South Coast Graduate Student Creates "Singing Robot" To Study Robot-Human Communication
Whether you use iPhone’s Siri, Amazon’s Alexa or a Roomba vacuum, robots are becoming an everyday part of our lives. As technology advances, the reliance on robots will be even more commonplace. That’s why a South Coast graduate student is trying to improve robot-human communication.
Meet ROVER. It's a six-foot tall robot that uses heat sensors to detect people and rolls toward them. Then, ROVER sings a song. The robot was built by Hannah Wolfe, a doctoral student in the Media, Arts and Technology Program at UC Santa Barbara.
“I was looking at human-robot interaction and how we can communicate emotions and ideas nonverbally with technology,” she said.
Wolfe said such communication will become increasingly important.
“We’re going to be interacting with this technology, and we need to figure out a way that we can interact with it in a fluid, easy way. We want it to be a pleasant experience. And, we want it be a user-friendly experience. We want to make people’s lives better,” she said.
Wolfe created an algorithm that generates both happy and sad sounds with a mix of beeps and chirps. In her study, she analyzed people’s reactions to ROVER making these sounds.

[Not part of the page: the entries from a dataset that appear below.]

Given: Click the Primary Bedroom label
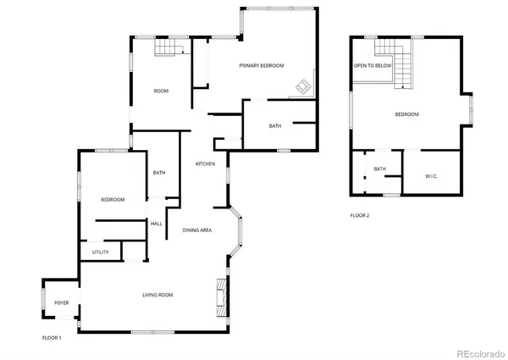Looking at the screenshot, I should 261,65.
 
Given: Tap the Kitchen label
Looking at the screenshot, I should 205,163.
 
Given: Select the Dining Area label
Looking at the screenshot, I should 196,230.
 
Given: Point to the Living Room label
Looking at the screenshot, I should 157,295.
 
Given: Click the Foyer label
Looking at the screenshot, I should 62,302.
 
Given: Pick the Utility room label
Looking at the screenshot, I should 101,252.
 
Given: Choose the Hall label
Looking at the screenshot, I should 157,224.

“I think the happy sound definitely made me feel happy. It made me smile. The sad sound – I’m not sure I interpreted as sad – but it did make me feel a little bit more calm than the happy sound. So, it worked a bit for me,” said Sara Lafia, a UCSB graduate student studying geography.
And, Solen Kiratli is a graduate student in UCSB’s Media, Arts and Technology Program.
“I didn’t get very much affected by the sad sounds, I must say. But the happy sounds were a bit uplifting,” she said.
While neither Lafia nor Kiratli participated in the study, their reactions were similar to Wolfe’s findings. Happier sounds made people feel happier.
“You can have robots communicate emotion through sound without words, and that is a valid interaction," Wolfe said.
For Lafia, it was a fascinating encounter.
“When it sings to me, I feel like I’m looking at it, but I’m not sure where to look. I’m not sure how to quite interact with it. It’s just an interesting experience for me as somebody just standing in the room to not really know where to look at it but feeling an emotional reaction to it,” she said.
Having that “emotional reaction” is exactly what Wolfe was hoping for. It shows that true communication was happening between a human and a robot. She says now the focus is on fine-tuning the robot sounds as a way to effectively communicate.
“A happy sound could mean ‘yes’ or ‘I agree with you.’ Or, a sad sound might mean ‘Don’t do that.’ Maybe you have a sound that means ‘Get out of my way’ and how do you communicate those things through sound. That’s where I’m looking at,” Wolfe said.
UCSB professor JoAnn Kuchera-Morin, who’s her faculty advisor, says Wolfe is on the right track.
“We want to be able to approach communicating with it in such a way that it’s believable that we can actually communicate with this technology,” she said.